*** Opening of PROVIDED MATERIAL ***
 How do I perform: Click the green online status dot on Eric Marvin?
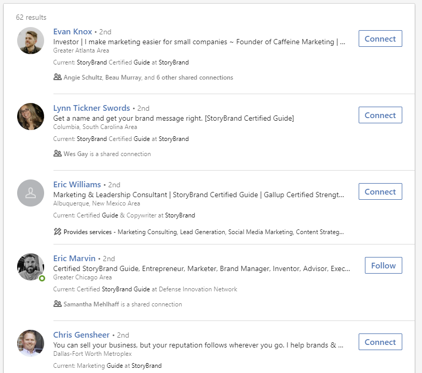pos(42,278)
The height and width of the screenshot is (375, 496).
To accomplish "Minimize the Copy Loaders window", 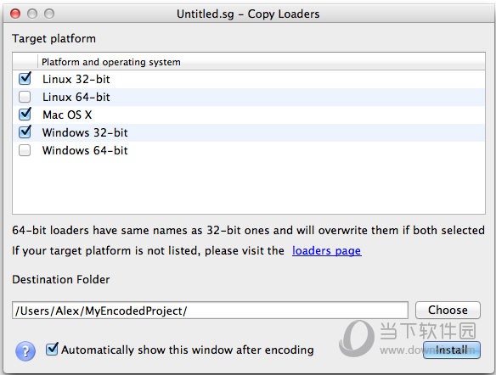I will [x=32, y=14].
*** Close of PROVIDED MATERIAL ***
*** Opening of PROVIDED MATERIAL ***
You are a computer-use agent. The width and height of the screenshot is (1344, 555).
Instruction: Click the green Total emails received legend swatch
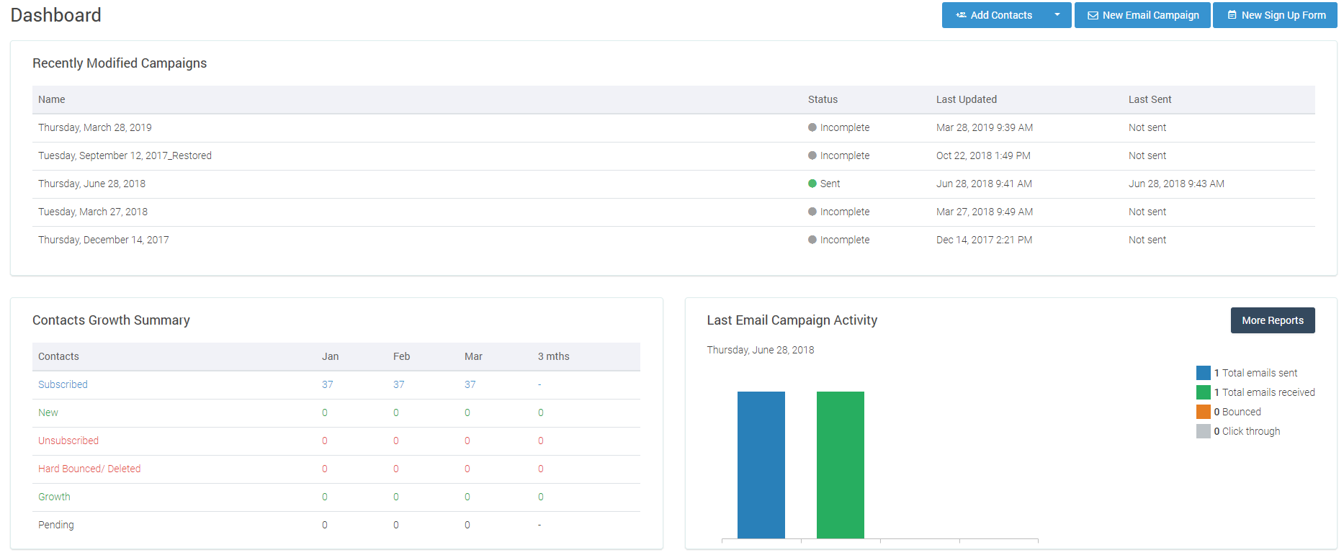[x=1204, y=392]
*** Close of PROVIDED MATERIAL ***
# [TASK STATEMENT]
Using the material above, filter for lines holding "width" and copy each one.

# [SOLUTION TO THIS PROBLEM]
The height and width of the screenshot is (375, 496).
You are a computer-use agent. The width and height of the screenshot is (1344, 555).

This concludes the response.